:: Provided entries ::
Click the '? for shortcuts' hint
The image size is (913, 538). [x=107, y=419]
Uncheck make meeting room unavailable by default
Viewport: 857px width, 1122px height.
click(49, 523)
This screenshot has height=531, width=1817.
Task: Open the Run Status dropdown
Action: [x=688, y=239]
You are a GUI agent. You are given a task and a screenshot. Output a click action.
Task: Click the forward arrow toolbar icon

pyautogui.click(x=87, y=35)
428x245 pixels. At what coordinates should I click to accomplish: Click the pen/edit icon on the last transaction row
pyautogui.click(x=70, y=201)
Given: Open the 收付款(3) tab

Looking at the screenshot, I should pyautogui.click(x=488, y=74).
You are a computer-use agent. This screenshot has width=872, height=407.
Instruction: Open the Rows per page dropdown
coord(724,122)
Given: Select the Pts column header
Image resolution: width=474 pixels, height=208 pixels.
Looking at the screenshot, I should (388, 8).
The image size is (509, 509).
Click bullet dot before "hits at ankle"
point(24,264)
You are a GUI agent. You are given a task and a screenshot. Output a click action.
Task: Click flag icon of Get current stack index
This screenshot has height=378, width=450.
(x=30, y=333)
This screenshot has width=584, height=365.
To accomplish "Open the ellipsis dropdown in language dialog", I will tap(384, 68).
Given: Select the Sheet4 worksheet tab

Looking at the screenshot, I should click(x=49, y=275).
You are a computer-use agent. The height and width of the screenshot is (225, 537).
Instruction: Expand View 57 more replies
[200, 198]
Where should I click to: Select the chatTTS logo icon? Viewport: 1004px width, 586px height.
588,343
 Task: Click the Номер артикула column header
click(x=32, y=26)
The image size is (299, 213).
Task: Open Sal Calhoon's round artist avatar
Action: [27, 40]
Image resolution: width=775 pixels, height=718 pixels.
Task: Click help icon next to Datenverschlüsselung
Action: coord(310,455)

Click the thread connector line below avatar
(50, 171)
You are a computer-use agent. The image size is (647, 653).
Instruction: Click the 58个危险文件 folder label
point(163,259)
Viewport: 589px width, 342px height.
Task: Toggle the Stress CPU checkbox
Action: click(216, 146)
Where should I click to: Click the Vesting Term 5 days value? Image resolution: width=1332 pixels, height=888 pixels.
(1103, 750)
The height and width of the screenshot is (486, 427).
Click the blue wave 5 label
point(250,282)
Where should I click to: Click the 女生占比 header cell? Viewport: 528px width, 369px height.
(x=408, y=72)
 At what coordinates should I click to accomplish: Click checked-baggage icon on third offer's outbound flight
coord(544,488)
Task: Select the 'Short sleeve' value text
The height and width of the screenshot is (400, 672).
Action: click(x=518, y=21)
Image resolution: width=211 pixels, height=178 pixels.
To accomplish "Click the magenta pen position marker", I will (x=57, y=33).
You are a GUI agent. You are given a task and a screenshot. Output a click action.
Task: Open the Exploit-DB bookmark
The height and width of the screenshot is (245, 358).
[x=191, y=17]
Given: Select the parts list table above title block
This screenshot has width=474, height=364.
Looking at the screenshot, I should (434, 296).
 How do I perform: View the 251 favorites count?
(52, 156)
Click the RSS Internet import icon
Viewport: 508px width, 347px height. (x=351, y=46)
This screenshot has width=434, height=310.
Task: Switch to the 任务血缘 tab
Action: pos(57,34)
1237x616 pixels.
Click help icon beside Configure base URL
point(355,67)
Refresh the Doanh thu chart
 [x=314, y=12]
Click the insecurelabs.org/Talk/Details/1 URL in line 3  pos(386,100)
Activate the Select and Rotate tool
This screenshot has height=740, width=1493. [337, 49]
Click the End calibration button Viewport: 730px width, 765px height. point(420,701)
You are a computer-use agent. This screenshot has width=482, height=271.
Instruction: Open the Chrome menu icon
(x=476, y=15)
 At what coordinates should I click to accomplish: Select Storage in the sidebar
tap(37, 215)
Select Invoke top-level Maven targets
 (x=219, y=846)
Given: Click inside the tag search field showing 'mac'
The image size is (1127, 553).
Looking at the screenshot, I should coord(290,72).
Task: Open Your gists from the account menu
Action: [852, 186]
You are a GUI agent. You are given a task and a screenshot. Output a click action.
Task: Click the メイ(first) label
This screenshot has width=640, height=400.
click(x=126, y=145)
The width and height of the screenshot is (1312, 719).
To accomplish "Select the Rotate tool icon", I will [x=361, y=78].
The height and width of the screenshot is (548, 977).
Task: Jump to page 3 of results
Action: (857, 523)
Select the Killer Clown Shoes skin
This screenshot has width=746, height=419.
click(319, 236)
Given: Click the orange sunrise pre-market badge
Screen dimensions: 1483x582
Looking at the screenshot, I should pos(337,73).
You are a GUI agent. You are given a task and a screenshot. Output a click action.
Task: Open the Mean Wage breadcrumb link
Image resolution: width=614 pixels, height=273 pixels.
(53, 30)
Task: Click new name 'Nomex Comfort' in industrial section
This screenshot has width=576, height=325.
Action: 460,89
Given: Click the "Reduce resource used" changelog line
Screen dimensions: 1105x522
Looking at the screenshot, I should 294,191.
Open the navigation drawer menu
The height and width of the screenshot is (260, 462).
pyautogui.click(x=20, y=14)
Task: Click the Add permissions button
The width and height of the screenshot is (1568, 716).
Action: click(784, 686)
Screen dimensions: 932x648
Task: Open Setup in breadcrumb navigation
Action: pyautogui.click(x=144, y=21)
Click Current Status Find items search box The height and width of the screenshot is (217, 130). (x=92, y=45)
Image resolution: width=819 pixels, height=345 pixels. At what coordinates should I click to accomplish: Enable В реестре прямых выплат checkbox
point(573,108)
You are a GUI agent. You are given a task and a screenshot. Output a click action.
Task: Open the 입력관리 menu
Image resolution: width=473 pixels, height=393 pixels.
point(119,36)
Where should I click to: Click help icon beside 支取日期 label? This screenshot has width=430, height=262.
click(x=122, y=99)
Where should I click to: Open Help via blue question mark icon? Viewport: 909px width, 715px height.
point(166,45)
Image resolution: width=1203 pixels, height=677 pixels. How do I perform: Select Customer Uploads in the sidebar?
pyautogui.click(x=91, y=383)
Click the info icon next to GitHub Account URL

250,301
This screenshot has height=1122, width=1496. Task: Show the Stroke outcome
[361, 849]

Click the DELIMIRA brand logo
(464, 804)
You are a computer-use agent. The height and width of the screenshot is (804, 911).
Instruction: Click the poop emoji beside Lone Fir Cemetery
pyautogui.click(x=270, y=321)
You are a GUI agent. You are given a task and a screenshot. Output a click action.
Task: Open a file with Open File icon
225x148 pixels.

:: Exercise ::
Copy every line of the records word for word.

:: Answer space ::
Click the '? for shortcuts' hint
The image size is (913, 538). [x=107, y=419]
Uncheck make meeting room unavailable by default
Viewport: 857px width, 1122px height.
click(49, 523)
This screenshot has height=531, width=1817.
Task: Open the Run Status dropdown
Action: [x=688, y=239]
You are a GUI agent. You are given a task and a screenshot. Output a click action.
Task: Click the forward arrow toolbar icon

pyautogui.click(x=87, y=35)
428x245 pixels. At what coordinates should I click to accomplish: Click the pen/edit icon on the last transaction row
pyautogui.click(x=70, y=201)
Given: Open the 收付款(3) tab

Looking at the screenshot, I should pyautogui.click(x=488, y=74).
You are a computer-use agent. This screenshot has width=872, height=407.
Instruction: Open the Rows per page dropdown
coord(724,122)
Given: Select the Pts column header
Image resolution: width=474 pixels, height=208 pixels.
Looking at the screenshot, I should (388, 8).
The image size is (509, 509).
Click bullet dot before "hits at ankle"
point(24,264)
You are a GUI agent. You are given a task and a screenshot. Output a click action.
Task: Click flag icon of Get current stack index
This screenshot has height=378, width=450.
(x=30, y=333)
This screenshot has width=584, height=365.
To accomplish "Open the ellipsis dropdown in language dialog", I will tap(384, 68).
Given: Select the Sheet4 worksheet tab

Looking at the screenshot, I should click(x=49, y=275).
You are a computer-use agent. The height and width of the screenshot is (225, 537).
Instruction: Expand View 57 more replies
[200, 198]
Where should I click to: Select the chatTTS logo icon? Viewport: 1004px width, 586px height.
588,343
 Task: Click the Номер артикула column header
click(x=32, y=26)
The image size is (299, 213).
Task: Open Sal Calhoon's round artist avatar
Action: [27, 40]
Image resolution: width=775 pixels, height=718 pixels.
Task: Click help icon next to Datenverschlüsselung
Action: coord(310,455)

Click the thread connector line below avatar
(50, 171)
You are a computer-use agent. The image size is (647, 653).
Instruction: Click the 58个危险文件 folder label
point(163,259)
Viewport: 589px width, 342px height.
Task: Toggle the Stress CPU checkbox
Action: click(216, 146)
Where should I click to: Click the Vesting Term 5 days value? Image resolution: width=1332 pixels, height=888 pixels.
(1103, 750)
The height and width of the screenshot is (486, 427).
Click the blue wave 5 label
point(250,282)
Where should I click to: Click the 女生占比 header cell? Viewport: 528px width, 369px height.
(x=408, y=72)
 At what coordinates should I click to accomplish: Click checked-baggage icon on third offer's outbound flight
coord(544,488)
Task: Select the 'Short sleeve' value text
The height and width of the screenshot is (400, 672).
Action: click(x=518, y=21)
Image resolution: width=211 pixels, height=178 pixels.
To accomplish "Click the magenta pen position marker", I will (x=57, y=33).
You are a GUI agent. You are given a task and a screenshot. Output a click action.
Task: Open the Exploit-DB bookmark
The height and width of the screenshot is (245, 358).
[x=191, y=17]
Given: Select the parts list table above title block
This screenshot has width=474, height=364.
Looking at the screenshot, I should (434, 296).
 How do I perform: View the 251 favorites count?
(52, 156)
Click the RSS Internet import icon
Viewport: 508px width, 347px height. (x=351, y=46)
This screenshot has width=434, height=310.
Task: Switch to the 任务血缘 tab
Action: pos(57,34)
1237x616 pixels.
Click help icon beside Configure base URL
point(355,67)
Refresh the Doanh thu chart
 [x=314, y=12]
Click the insecurelabs.org/Talk/Details/1 URL in line 3  pos(386,100)
Activate the Select and Rotate tool
This screenshot has height=740, width=1493. [337, 49]
Click the End calibration button Viewport: 730px width, 765px height. point(420,701)
You are a computer-use agent. This screenshot has width=482, height=271.
Instruction: Open the Chrome menu icon
(x=476, y=15)
 At what coordinates should I click to accomplish: Select Storage in the sidebar
tap(37, 215)
Select Invoke top-level Maven targets
 (x=219, y=846)
Given: Click inside the tag search field showing 'mac'
The image size is (1127, 553).
Looking at the screenshot, I should coord(290,72).
Task: Open Your gists from the account menu
Action: [852, 186]
You are a GUI agent. You are given a task and a screenshot. Output a click action.
Task: Click the メイ(first) label
This screenshot has width=640, height=400.
click(x=126, y=145)
The width and height of the screenshot is (1312, 719).
To accomplish "Select the Rotate tool icon", I will [x=361, y=78].
The height and width of the screenshot is (548, 977).
Task: Jump to page 3 of results
Action: (857, 523)
Select the Killer Clown Shoes skin
This screenshot has width=746, height=419.
click(319, 236)
Given: Click the orange sunrise pre-market badge
Screen dimensions: 1483x582
Looking at the screenshot, I should pos(337,73).
You are a GUI agent. You are given a task and a screenshot. Output a click action.
Task: Open the Mean Wage breadcrumb link
Image resolution: width=614 pixels, height=273 pixels.
(53, 30)
Task: Click new name 'Nomex Comfort' in industrial section
This screenshot has width=576, height=325.
Action: 460,89
Given: Click the "Reduce resource used" changelog line
Screen dimensions: 1105x522
Looking at the screenshot, I should 294,191.
Open the navigation drawer menu
The height and width of the screenshot is (260, 462).
pyautogui.click(x=20, y=14)
Task: Click the Add permissions button
The width and height of the screenshot is (1568, 716).
Action: click(784, 686)
Screen dimensions: 932x648
Task: Open Setup in breadcrumb navigation
Action: pyautogui.click(x=144, y=21)
Click Current Status Find items search box The height and width of the screenshot is (217, 130). (x=92, y=45)
Image resolution: width=819 pixels, height=345 pixels. At what coordinates should I click to accomplish: Enable В реестре прямых выплат checkbox
point(573,108)
You are a GUI agent. You are given a task and a screenshot. Output a click action.
Task: Open the 입력관리 menu
Image resolution: width=473 pixels, height=393 pixels.
point(119,36)
Where should I click to: Click help icon beside 支取日期 label? This screenshot has width=430, height=262.
click(x=122, y=99)
Where should I click to: Open Help via blue question mark icon? Viewport: 909px width, 715px height.
point(166,45)
Image resolution: width=1203 pixels, height=677 pixels. How do I perform: Select Customer Uploads in the sidebar?
pyautogui.click(x=91, y=383)
Click the info icon next to GitHub Account URL

250,301
This screenshot has height=1122, width=1496. Task: Show the Stroke outcome
[361, 849]

Click the DELIMIRA brand logo
(464, 804)
You are a computer-use agent. The height and width of the screenshot is (804, 911).
Instruction: Click the poop emoji beside Lone Fir Cemetery
pyautogui.click(x=270, y=321)
You are a GUI agent. You are given a task and a screenshot. Output a click action.
Task: Open a file with Open File icon
225x148 pixels.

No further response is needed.